This is the ultimate “minimum effort, maximum effect” dessert. Served in little pretty glasses, these deconstructed cheesecakes will fool your guests into thinking that you have been labouring away in the kitchen Top Chef-style when, actually, they require no more than 15 minutes to create from scratch.
In Paris, verrines are all the rage as kitchenware stores are stocked aplenty with miniature glassware for homecooks to serve everything from appetisers, mains and desserts in teeny portions. This is undoubtedly influenced by the Parisian restaurant scene itself where it is not uncommon to be greeted with an appetiser or palate refresher which can be finished in two spoonfuls. I am not always a fan of the cute and dinky but, admittedly, there is a time and place for food to be served in small, individual portions.
I first attempted this recipe when we were hosting a New Years’ Eve party some years ago. We had been in France to celebrate Christmas with our families and had only returned to Zurich on New Years’ Eve itself. So I needed something which was quick to put together and which could easily be served to a small crowd of people. Not only could this recipe be made ahead of time, but the cheesecake tasted both light and satisfying and prompted enough compliments to make me blush.
This recipe comes from Nigella Lawson’s Quick Collection app. It is essentially a no-bake cheesecake served in little glasses and topped with some fruit for contrast in flavour and texture. You can serve these cheesecake verrines with strawberries steeped in some balsamic vinegar or simply sweetened with some vanilla sugar. I like to also use raspberries with a generous shaving of dark chocolate, but my current favourite is fresh passionfruit with raspberries.
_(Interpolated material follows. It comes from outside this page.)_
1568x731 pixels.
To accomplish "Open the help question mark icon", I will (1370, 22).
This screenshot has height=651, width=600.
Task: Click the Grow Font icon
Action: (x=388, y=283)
The tangy sweetness of the passionfruit, together with the juicy plumpness of the raspberries, contrast perfectly against the creamy, vanilla-specked cheesecake filling.
I highly recommend that you make a few extra because these disappear very quickly.
Cheesecake Verrines with Passionfruit & Raspberries
Recipe adapted from Nigella Lawson’s Quick Collection App
Makes about 8 (depending on the size of your glasses)
8 digestive biscuits (such as McVitie’s brand)
200 g (7 oz) cream cheese
4 tablespoons icing sugar
250 ml (1 cup) double cream (or thickened cream or whipping cream)
2 tablespoons lemon juice
1 teaspoon vanilla bean extract or vanilla extract
raspberries to decorate
Place the biscuits into a large freezer bag and hit them with a rolling pin until you have fine crumbs. Divide the biscuit mixture between 8 small glasses.
Place the cream cheese into a large bowl and beat with a wooden spoon until it is creamy. If you are doing this by hand, it is easiest if the cream cheese is at room temperature. Otherwise, I would suggest using the KitchenAid with the flat paddle attachment.
Add the icing sugar, double cream, lemon juice and vanilla bean extract.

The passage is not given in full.